Oh my this was delightful. It reminds me of when a couple of lines came to me while cooking . I immediately stopped and scribbled the lines down, but had to quickly return to the pot I was stirring. By the time I was done cooking, I had forgotten all about the lines. Three days later a friend of mine hands me a paper towel with writing on it. “Rai, I found this next to the sugar, you dropped some verse again.” It was her kitchen I was cooking in at the time.
New favorite! New favorite! New favorite! Back to the top so I can share with the world 🙂 Loved it!
This is one I want to print and read over and over, Claudia. Can’t find words to describe how it made me feel and how it expresses my own experience. Brilliant.
Where the hell do I start. Firstly…you tackle a subject that is so close to any writers heart. The ones that don’t make it. they might be the early ones, or the once that have been forced, maybe the ones you didn’t really believe in. All I know is…we all have them….they can happen at any time. Do we keep them? stack the cupboard shelves with them? or do we get rid of them? not be precious? Difficult call.

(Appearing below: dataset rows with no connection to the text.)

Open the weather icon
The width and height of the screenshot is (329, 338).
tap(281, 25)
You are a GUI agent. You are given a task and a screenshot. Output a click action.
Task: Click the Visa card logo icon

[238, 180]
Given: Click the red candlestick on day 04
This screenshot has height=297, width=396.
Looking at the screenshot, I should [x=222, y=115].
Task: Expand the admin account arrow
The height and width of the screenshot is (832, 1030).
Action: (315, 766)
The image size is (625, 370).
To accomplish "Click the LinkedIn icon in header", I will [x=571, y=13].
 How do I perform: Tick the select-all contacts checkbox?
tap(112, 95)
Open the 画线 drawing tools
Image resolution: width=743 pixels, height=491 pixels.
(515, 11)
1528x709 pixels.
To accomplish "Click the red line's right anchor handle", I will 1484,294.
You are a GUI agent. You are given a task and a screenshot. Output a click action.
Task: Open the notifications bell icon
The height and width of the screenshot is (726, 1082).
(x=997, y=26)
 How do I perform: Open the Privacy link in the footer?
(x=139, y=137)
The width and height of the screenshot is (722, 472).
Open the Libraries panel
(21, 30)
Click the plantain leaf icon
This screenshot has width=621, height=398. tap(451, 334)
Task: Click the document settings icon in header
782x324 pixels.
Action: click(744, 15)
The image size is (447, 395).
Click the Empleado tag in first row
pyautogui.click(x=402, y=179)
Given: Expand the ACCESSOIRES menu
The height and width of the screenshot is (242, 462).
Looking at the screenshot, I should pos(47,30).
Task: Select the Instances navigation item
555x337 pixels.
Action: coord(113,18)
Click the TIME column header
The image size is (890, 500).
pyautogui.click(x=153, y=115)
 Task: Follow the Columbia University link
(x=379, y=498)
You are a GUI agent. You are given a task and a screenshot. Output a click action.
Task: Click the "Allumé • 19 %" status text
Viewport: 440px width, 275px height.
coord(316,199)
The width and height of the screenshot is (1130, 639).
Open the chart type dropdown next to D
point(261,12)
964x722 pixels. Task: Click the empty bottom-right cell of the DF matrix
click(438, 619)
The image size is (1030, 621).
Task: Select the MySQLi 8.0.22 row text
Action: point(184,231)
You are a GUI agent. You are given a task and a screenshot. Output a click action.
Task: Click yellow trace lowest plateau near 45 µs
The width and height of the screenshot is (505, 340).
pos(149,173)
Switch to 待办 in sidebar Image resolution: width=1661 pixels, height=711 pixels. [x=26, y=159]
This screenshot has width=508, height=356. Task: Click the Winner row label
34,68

Secondly- you turn it into SUCH a descriptive and beautiful poem… I could see the paper floating across the floor- the cats pawing at them, the pages slipping through the floorboards- you bought the pieces of paper to life.
your style….no one write like this.
My fave-
now they’re spilled across the living room,
run in crazy circles on the carpet,
playing catch me with the cat and
some of them get eaten,
others disappear in cracks between the timber floor,
the rest lies bleeding on my lap–
You have included a warm fragment of a portrait of your husband in this poem, and he comes across very well!
Claudia… your too funny. Nice dedication. Ouch, oh I think one of them blew in from the east. I’ll put it aside until you need it.
Fun quirky and just crazy original…love it.
I have tons of unposted. I do keep them hoping they might work someday or maybe a lightbulb will go on in my head and I suddenly know how to ‘fix” them. I guess some drafts are just words in the head, one stepping stone to lead to others. I don’t know. 🙂
This is a lot of fun! I love the personification.
this is awesome!! we all go through this…and it’s so delightful to see you capture it this way….love it 🙂
Your words are always magical, Claudia, as they transport me to another time even though they are firmly still planted in the here and now.
Pure genius. Every bit of it flawless.
I love it. Love it!
Love it and so true – I can’t imagine how many megabytes of unused extremely average (at best) ‘material’ I have. Thanks for encapsulating it!
Wow! Breathtaking. And I can really relate!
So real, Claudia, they are our children, we hold them for as long as we can, can’t let go.